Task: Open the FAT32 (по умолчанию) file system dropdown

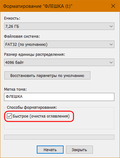Action: (x=59, y=44)
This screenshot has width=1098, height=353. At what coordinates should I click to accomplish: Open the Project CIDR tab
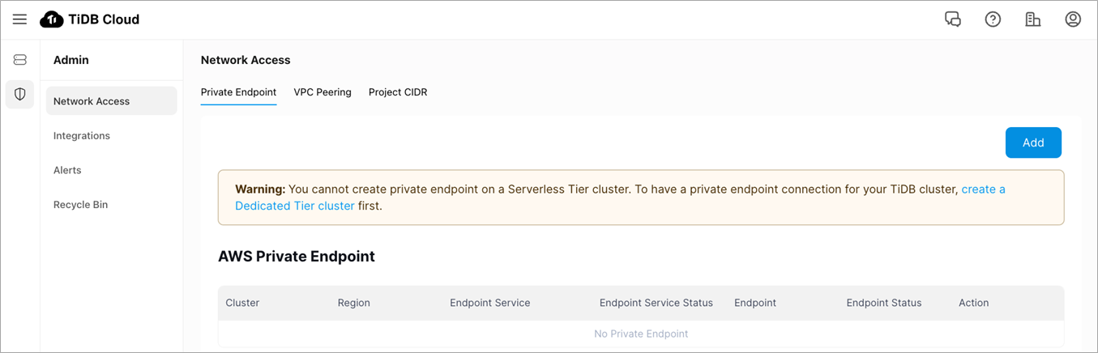point(398,92)
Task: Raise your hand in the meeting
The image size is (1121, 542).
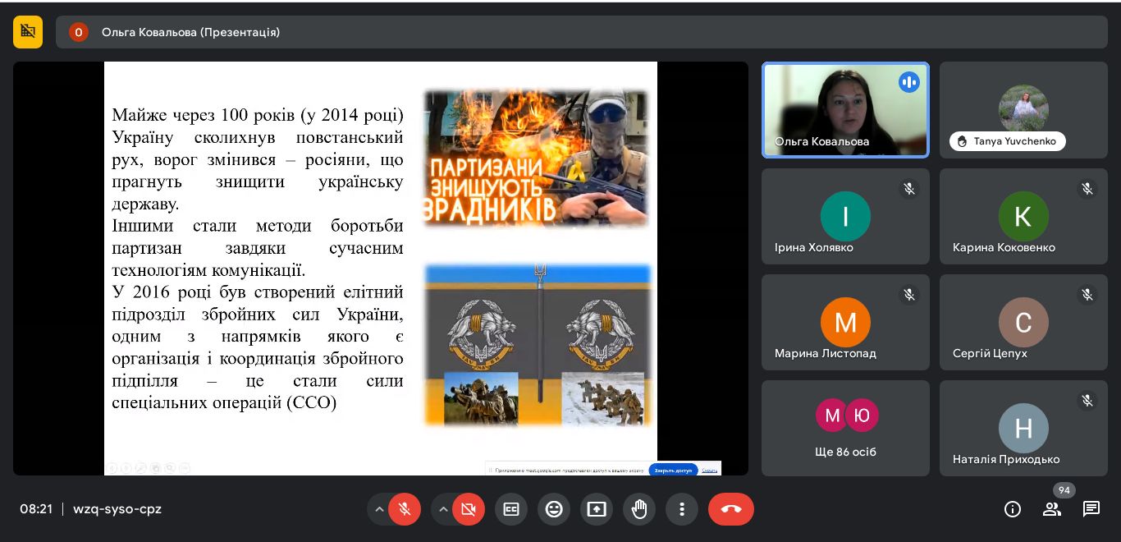Action: (x=639, y=509)
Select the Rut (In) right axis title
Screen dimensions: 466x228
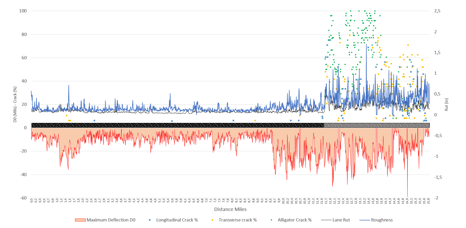(x=446, y=104)
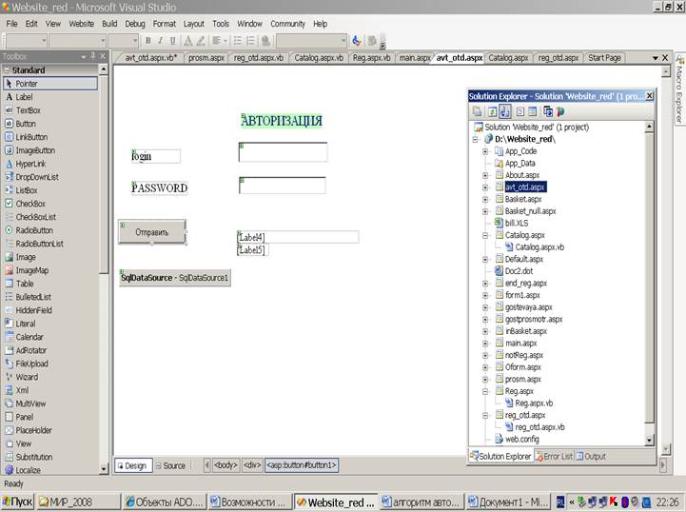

- - - - -

[Exercise brief]: Only the pictures are to be left out, and all of the data must otherwise be transcribed exactly.

[Result of this task]:
Task: Open the FAT32 (по умолчанию) file system dropdown

Action: (x=59, y=44)
This screenshot has width=1098, height=353. At what coordinates should I click to accomplish: Open the Project CIDR tab
point(398,92)
Task: Raise your hand in the meeting
The image size is (1121, 542).
Action: (x=639, y=509)
Select the Rut (In) right axis title
Screen dimensions: 466x228
(x=446, y=104)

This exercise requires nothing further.